ARTIKEL IV. SAMENLOOP MET DE WET BANENAFSPRAAK
Indien het bij koninklijke boodschap van 16 oktober 2023 ingediende voorstel van wet tot vereenvoudiging van de banenafspraak en de quotumregeling voor mensen met een arbeidsbeperking (Wet banenafspraak) (36 499) tot wet is of wordt verheven, en artikel 10 van die wet:
a. eerder in werking treedt of is getreden dan artikel II van deze wet, wordt in artikel II, onderdeel A, onderdeel vijf van deze wet «als bedoeld in artikel 38b van de Wet financiering sociale verzekeringen, of met arbeidsbeperkten worden gelijkgesteld als bedoeld in artikel 38f, vijfde lid, van die wet,» vervangen door «als bedoeld in artikel 2 van de Wet banenafspraak».

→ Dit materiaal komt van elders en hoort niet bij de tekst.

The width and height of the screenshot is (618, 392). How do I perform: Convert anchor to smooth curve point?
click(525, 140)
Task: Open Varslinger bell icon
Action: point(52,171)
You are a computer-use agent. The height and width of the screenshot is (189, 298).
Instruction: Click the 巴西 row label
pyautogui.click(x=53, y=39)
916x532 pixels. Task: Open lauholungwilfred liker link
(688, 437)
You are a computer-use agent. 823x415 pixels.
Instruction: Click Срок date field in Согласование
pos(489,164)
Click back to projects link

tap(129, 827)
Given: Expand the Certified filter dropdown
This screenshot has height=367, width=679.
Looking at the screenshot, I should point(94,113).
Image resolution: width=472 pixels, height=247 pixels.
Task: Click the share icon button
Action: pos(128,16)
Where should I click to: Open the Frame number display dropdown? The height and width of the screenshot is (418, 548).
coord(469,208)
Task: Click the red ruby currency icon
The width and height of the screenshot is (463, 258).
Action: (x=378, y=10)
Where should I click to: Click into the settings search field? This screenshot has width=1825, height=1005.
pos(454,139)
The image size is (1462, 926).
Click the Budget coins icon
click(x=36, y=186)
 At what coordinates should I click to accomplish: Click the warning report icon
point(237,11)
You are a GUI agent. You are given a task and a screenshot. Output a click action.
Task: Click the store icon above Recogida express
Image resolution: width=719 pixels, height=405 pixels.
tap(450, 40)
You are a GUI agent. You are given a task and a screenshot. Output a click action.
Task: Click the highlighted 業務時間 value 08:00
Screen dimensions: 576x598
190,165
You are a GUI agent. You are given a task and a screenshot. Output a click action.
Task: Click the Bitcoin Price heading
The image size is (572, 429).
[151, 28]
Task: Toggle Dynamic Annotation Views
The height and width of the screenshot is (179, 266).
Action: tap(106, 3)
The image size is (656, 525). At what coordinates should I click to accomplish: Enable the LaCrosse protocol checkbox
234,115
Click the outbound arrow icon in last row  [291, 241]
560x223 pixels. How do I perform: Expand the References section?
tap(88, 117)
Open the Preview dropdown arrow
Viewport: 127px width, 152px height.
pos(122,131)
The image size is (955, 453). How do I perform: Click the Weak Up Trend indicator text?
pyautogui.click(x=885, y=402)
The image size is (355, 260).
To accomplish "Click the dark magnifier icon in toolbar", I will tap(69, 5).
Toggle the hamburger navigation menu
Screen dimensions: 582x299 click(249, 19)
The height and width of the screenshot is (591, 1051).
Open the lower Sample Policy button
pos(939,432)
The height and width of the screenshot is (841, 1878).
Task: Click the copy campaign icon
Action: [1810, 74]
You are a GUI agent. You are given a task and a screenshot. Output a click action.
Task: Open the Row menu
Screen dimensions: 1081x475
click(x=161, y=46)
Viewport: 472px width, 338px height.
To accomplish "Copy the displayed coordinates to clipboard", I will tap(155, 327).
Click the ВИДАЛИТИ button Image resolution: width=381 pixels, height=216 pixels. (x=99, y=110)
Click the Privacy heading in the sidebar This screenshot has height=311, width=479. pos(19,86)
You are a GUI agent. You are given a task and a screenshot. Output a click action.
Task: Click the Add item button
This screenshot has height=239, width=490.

b. later in werking treedt dan artikel II van deze wet, komt artikel 10 van die wet als volgt te luiden:
Artikel 10 Wijziging van de Wijziging van de Wet allocatie arbeidskrachten door intermediairs
In de artikelen 8, zevende lid, onderdeel b, en 8a, negende lid, onderdeel b, van de Wet allocatie arbeidskrachten door intermediairs wordt «als bedoeld in artikel 38b van de Wet financiering sociale verzekeringen, of met arbeidsbeperkten worden gelijkgesteld als bedoeld in artikel 38f, vijfde lid, van die wet,» vervangen door «als bedoeld in artikel 2 van de Wet banenafspraak,».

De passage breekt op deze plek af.